Bernard Cazeneuve : « Je pense aussi au travail que conduit le CEA sur la transition énergétique. Grâce au pacte que nous signons, Grenoble peut s’affirmer comme la première Métropole durable. »
Le mot « transition » est rapidement devenu aussi moisi que « développement durable ». Quel travail produisent donc les ingénieurs du CEA sur la transition ? Dans Le Daubé (15/03/2017), la chercheuse Marie-Noëlle Semeria détaille les principaux axes de recherches du Leti (le principal laboratoire du CEA) : « les technologies de communication, déjà, avec le développement de la technologie RF [radiofréquence] pour la 5G, qui permettra une communication plus rapide entre les appareils connectés. D’autre part, le CEA-Leti s’investit dans l’intelligence artificielle – sur les architectures d’ordinateurs quantiques et le deep learning – toujours pour permettre un traitement rapide des flux d’information importants. On travaille aussi sur la santé connectée en créant des dispositifs médicaux implantés ou portés sur nous. » […] Elle termine sur une promesse : « beaucoup de notre environnement sera modifié par la technologie, et de manière très rapide ». Voilà la fameuse « transition » en cours, celle qui mène à la « smart-city ». C’est-à-dire un monde où les gadgets connectés énergivores et polluants seront devenus indispensables, et où nos vies entières seront régies par le « Big Data ». C’est là-dessus que bossent la plupart des ingénieurs accueillis à Grenoble.

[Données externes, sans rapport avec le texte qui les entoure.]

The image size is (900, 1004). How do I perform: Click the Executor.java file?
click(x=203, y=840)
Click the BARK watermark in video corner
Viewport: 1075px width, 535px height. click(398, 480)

La seule transition souhaitable, c’est celle qui nous sortirait des horizons de la métropole et de la smart city. Le Postillon propose donc :
- un référendum Métropolexit pour la sortie de la Métropole ;
- la création de communes libres dans chaque quartier de Grenoble – tout le pouvoir aux communes ! ;
- la libre association entre communes pour le ramassage des poubelles ;
- des cures de désintox aux objets connectés ;
- des stages de déradicalisation pour les fous du Dieu Big Data ;
- l’arrêt des politiques volontaristes (communication en tout genre, ultratrail, entretien du « mythe » grenoblois) créant un appel d’air favorisant l’immigration de tous les ingénieurs du monde.